McPhy Energy, a leading hydrogen production and distribution equipment supplier based in France, is providing its Augmented McLyzer high-pressure alkaline electrolysis technology for the project.

Operating at a pressure of 30 bar, the 16MW McPhy Augmented McLyzer high-power electrolyser will produce approximately 860t of green hydrogen a year.

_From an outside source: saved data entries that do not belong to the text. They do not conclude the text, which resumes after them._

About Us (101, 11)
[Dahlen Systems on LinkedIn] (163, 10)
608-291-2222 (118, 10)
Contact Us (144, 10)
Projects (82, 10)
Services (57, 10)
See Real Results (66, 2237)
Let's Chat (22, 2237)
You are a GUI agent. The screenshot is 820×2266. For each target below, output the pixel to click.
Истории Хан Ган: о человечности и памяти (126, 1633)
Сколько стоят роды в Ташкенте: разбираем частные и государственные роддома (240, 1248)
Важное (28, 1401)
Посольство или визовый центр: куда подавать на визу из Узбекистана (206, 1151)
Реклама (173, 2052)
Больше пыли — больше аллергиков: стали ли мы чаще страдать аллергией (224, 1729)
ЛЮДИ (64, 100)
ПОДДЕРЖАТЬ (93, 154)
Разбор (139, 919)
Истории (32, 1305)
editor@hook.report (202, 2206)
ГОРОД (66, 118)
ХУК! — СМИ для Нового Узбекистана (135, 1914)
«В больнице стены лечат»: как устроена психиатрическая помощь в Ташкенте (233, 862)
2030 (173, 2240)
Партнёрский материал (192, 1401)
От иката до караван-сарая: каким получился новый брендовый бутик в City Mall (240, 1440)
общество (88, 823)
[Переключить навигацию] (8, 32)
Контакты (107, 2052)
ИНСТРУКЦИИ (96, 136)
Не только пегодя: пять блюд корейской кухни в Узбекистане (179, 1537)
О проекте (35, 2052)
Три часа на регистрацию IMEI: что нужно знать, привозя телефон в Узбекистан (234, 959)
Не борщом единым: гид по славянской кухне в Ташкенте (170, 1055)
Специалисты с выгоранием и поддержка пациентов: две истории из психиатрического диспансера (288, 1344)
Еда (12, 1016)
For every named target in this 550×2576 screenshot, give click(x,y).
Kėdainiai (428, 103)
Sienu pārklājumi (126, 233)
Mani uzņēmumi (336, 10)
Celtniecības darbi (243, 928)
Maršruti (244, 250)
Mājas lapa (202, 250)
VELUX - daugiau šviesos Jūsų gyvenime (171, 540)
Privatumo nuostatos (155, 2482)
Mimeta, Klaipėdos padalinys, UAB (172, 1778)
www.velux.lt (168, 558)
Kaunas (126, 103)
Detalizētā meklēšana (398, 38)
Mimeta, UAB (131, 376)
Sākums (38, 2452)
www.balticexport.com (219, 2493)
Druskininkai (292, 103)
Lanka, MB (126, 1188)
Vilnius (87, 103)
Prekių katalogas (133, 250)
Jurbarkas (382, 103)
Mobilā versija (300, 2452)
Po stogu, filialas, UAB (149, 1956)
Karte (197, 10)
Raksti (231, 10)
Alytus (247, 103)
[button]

The CEOG power project is being financed through long-term senior debt, equity bridge loan, tax credit bridge loan, and debt service credit facility from a group of development banks and commercial banks.

The lenders include the Agence Francaise de Developpement (AFD), French public investment bank Bpifrance, the European Investment Bank (EIB), BNP Paribas, French financial services group Credit Industriel et Commercial (CIC), and Sumitomo Mitsui Banking Corporation Bank International (SMBC BI).

The project will also benefit from subsidies granted by the French Environment and Energy Management Agency (ADEME).

Contractors involved in the Western French Guiana hydrogen power project

Siemens Energy has been awarded the engineering, procurement, and construction (EPC) contract for the CEOG power project.

McPhy Energy was selected to supply the electrolyser for the CEOG renewable electrolysis and fuel cell plant in September 2021.

Linklaters, a global law firm based in London, UK, provided legal advisory services to the lenders, while the EIB was advised by Allen & Overy, another law firm based in London.

DNV, a risk management and quality assurance firm based in Norway, provided technical advisory services to the lenders for the CEOG green hydrogen power project.

Whereas, Willkie Farr & Gallagher, an international law firm headquartered in New York, US, advised the sponsors in project financing.